◆ TEXT PROVIDED
☆ ☆ ☆ ☆

The problem
During a project in CUDA C, I came across unexpected behaviour regarding single precision and double precision floating point operations. In the project, I first fill an array with number in a kernel and in another kernel, I do some computation on these numbers. All variables and arrays are double precision, so I would not expect any single precision floating point operation to happen. However, if I analyze the executable of the program using NVPROF, it shows that single precision operations are executed. How is this possible?
Minimal, Complete, and Verifiable example
Here is the smallest program, that shows this behaviour on my architecture: (asserts and error catching has been left out). I use a Nvidia Tesla k40 graphics card.
#include <stdio.h>
#include <stdlib.h>
#include <math.h>
#define Nx 10
#define Ny 10
#define RANDOM double(0.236954587566)
__global__ void test(double *array, size_t pitch){
double rho, u;
int x = threadIdx.x + blockDim.x*blockIdx.x;
int y = threadIdx.y + blockDim.y*blockIdx.y;
int idx = y*(pitch/sizeof(double)) + 2*x;
if(x < Nx && y < Ny){
rho = array[idx];
u = array[idx+1]/rho;
array[idx] = rho*u;
}
}
__global__ void fill(double *array, size_t pitch){
int x = threadIdx.x + blockIdx.x * blockDim.x;
int y = threadIdx.y + blockIdx.y * blockDim.y;
int idx = y*(pitch/sizeof(double)) + 2*x;
if(x < Nx || y < Ny){
array[idx] = RANDOM*idx;
array[idx + 1] = idx*idx*RANDOM;
}
}
int main(int argc, char* argv[]) {
double *d_array;
size_t pitch;
cudaMallocPitch((void **) &d_array, &pitch, 2*Nx*sizeof(double), Ny);
dim3 threadDistribution = dim3(8,8);
dim3 blockDistribution = dim3( (Nx + threadDistribution.x - 1) / (threadDistribution.x), (Ny + threadDistribution.y) / (threadDistribution.y));
fill <<< blockDistribution, threadDistribution >>> (d_array, pitch);
cudaDeviceSynchronize();
test <<< blockDistribution, threadDistribution >>> (d_array, pitch);
return 0;
}
The output of NVPROF (edited to make it more readable, if you need the full output, just ask in the comments):
....

☆ ☆ ☆ ☆

◆ RECORDED INFORMATION
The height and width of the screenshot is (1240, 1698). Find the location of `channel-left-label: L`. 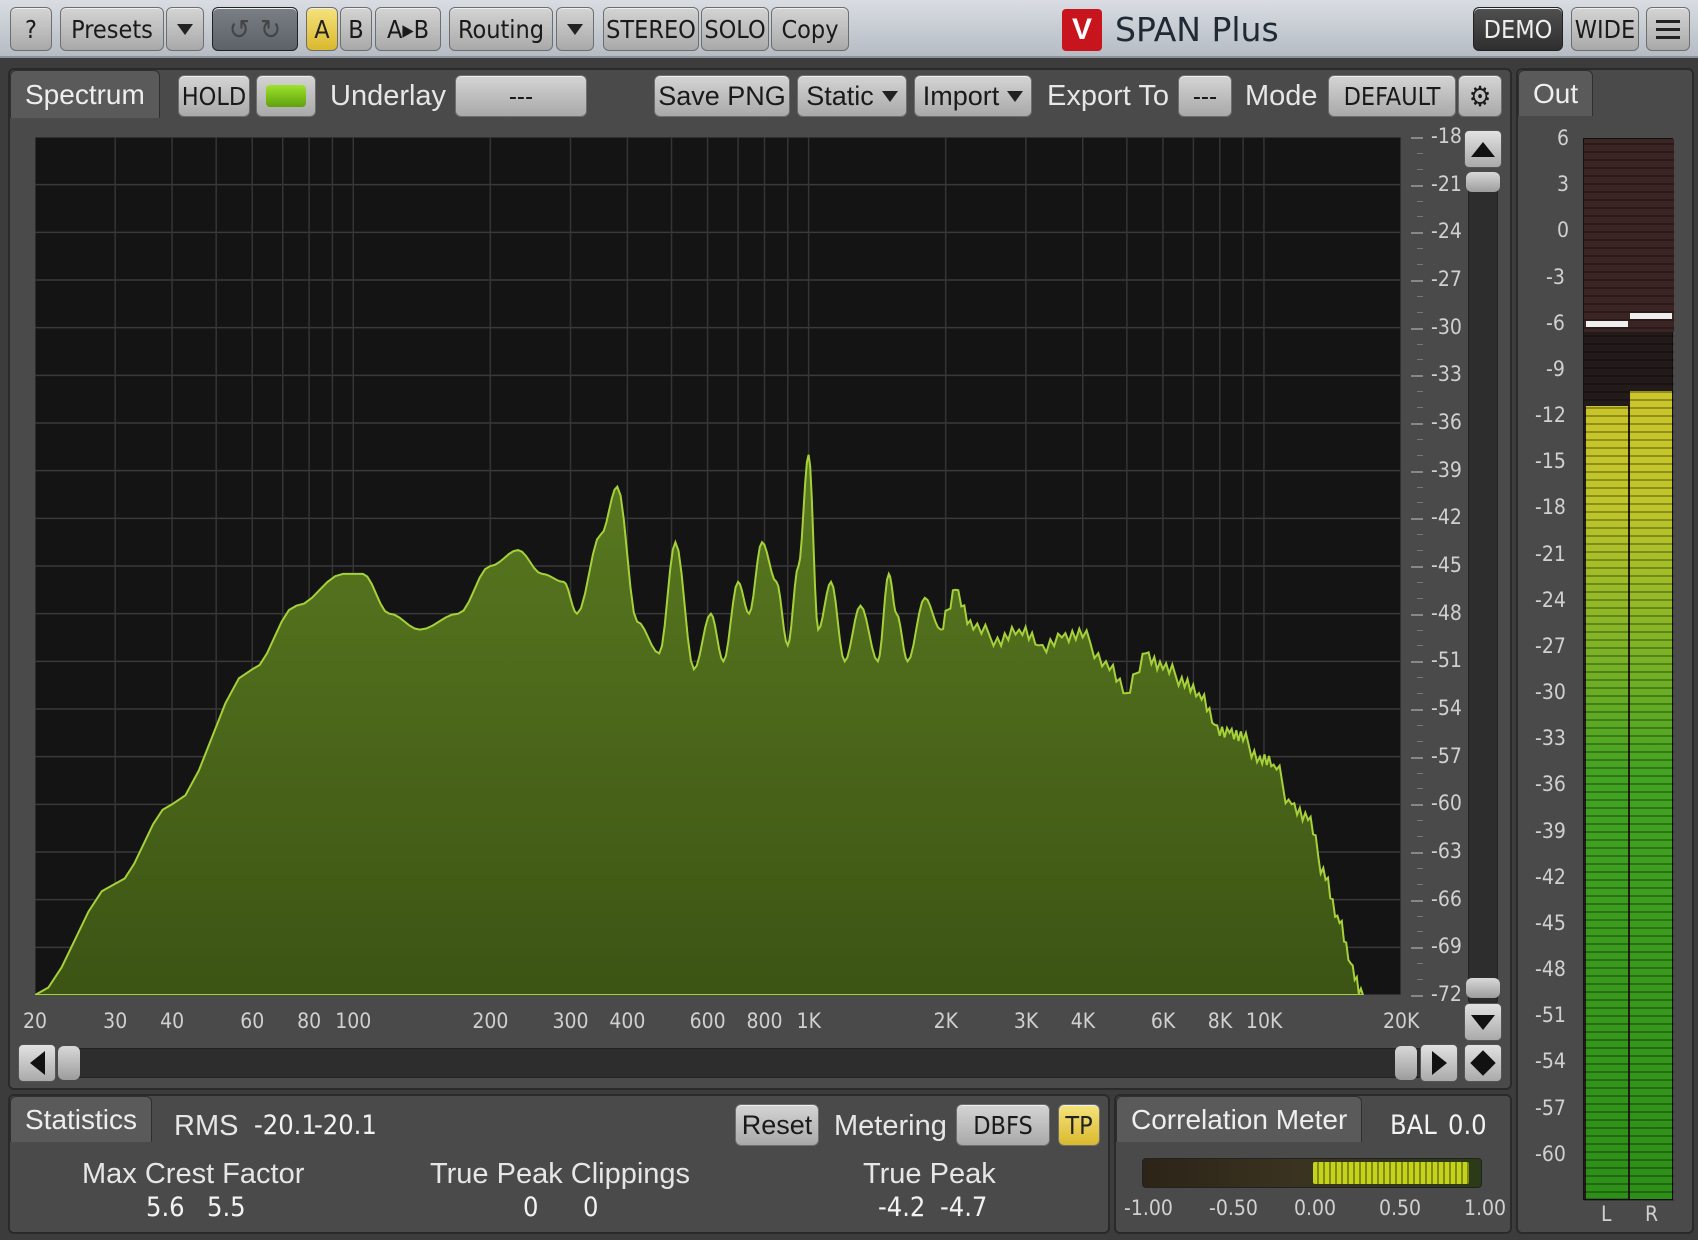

☆ ☆ ☆ ☆

Keep going with the post about single-precision operations showing up in a double-precision CUDA program, picking up right after its last line.

◆ EXPECTED OUTPUT
Device "Tesla K40c (0)"
Kernel: test(double*, unsigned long)
Metric Name Min Max Avg
flop_count_sp 198 198 198
flop_count_sp_add 0 0 0
flop_count_sp_mul 0 0 0
flop_count_sp_fma 99 99 99
flop_count_sp_special 102 102 102
flop_count_dp 1214 1214 1214
flop_count_dp_add 0 0 0
flop_count_dp_mul 204 204 204
flop_count_dp_fma 505 505 505
What I've found so far
I found that if I delete the division in line 16:
u = array[idx+1]/rho;
==>
u = array[idx+1];
the output is as expected: zero single precision operations and exactly 100 double precision operations are executed. Does anyone know why the division causes the program to use single precision flop and 10 times more double precision floating point operations? I've also tried using intrinsics (__ddiv_rn), but this didn't solve the problem.
Many thanks in advance!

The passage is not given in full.